Mr Zenati’s claims were that his detention from 19 January 2011 until his release on 9 February 2011 was in breach of article 5(1)(c) and his detention from 10 December 2010 to 9 February 2011 was unreasonably long and in breach of article 5(3) – the police and the CPS failed to act with “special diligence” in investigating the alleged offence. Secondly he argued that the police and the CPS are liable in the tort of false imprisonment for his detention from 19 January 2011 until 9 February 2011.
On the article 5(1)(c) claim the Court of Appeal concluded on the facts of the case there is arguably a case. It was stated that the earliest time when the police ceased to have reasonable suspicion of the offence was on 19 January 2011 when the police officer received information from the NDFU that the passport was genuine. By failing to inform the CPS (and therefore the court) as soon as possible after 19 January 2011 of this information, the police caused a breach of article 5(1)(c).

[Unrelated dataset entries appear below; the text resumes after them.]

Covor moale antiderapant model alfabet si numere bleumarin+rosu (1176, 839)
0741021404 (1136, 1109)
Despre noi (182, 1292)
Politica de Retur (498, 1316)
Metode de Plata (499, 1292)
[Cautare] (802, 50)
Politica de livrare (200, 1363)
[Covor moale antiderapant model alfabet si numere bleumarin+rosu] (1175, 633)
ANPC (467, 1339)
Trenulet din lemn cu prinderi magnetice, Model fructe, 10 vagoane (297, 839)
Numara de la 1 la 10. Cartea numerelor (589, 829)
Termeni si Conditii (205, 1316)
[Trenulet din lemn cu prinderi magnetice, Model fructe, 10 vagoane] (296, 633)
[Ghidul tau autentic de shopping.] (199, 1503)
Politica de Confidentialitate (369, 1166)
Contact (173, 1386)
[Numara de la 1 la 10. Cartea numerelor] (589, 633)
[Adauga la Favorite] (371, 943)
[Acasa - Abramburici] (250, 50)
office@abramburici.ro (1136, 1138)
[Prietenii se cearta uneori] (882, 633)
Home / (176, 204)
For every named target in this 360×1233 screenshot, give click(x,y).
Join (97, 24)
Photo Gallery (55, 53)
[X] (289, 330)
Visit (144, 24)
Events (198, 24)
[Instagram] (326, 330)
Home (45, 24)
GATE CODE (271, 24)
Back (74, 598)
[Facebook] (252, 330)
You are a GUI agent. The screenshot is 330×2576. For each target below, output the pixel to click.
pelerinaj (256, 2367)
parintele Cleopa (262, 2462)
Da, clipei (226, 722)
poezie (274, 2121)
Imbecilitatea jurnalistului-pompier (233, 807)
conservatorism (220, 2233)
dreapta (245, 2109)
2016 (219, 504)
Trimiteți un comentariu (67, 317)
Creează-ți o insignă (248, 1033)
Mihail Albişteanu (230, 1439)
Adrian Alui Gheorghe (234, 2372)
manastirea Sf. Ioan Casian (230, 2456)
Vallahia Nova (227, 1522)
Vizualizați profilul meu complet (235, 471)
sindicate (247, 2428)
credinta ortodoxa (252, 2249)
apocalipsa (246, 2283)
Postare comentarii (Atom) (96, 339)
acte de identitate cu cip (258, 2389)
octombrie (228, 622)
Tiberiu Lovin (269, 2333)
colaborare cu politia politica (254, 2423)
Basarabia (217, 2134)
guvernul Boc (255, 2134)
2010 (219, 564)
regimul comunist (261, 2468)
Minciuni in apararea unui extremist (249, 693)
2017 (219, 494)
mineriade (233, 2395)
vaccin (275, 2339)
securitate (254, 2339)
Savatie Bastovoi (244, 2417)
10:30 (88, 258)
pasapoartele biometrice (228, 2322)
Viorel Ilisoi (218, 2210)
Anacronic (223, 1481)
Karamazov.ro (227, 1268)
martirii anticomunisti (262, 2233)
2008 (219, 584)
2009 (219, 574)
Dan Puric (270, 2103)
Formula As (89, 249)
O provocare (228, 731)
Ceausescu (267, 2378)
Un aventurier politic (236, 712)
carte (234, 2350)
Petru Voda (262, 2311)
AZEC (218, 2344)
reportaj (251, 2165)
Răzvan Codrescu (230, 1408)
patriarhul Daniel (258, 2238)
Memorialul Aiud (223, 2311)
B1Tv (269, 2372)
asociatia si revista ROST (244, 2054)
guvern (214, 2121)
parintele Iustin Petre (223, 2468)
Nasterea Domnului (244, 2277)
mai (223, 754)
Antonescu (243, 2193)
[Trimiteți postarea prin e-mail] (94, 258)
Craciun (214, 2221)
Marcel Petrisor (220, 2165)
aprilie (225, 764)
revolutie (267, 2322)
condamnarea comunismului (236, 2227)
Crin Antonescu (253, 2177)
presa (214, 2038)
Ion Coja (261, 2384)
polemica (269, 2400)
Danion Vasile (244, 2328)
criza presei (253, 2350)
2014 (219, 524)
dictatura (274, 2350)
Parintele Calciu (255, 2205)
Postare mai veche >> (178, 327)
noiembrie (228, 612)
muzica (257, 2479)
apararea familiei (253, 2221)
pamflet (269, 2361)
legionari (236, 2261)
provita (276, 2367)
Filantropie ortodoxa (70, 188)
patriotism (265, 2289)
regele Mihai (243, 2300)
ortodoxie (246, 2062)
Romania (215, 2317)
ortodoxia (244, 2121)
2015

On the article 5(3) claim the Court of Appeal said it was arguable that the police are liable for breach of article 5(3) in respect of the detention shortly after 19 January and 9 February because the police were responsible for the failure of the court to conduct the proceedings with “special diligence” during this period. Lord Justice Lewison, Master of the Rolls, accepted that whilst the period between 10 December and 4 February was 8 weeks and was a short period of time when compared to other similar cases, it was a long period in the context of this straightforward case.
The Article 5 claim was reinstated and remitted to the county court for determination – this is yet to be heard.
What is of concern is that delays such as this will continue as public bodies’ budgets are squeezed. Equally worrying is that challenges to such injustices will be left to lawyers, who will receive little remuneration, or those privileged enough to fund their battles privately.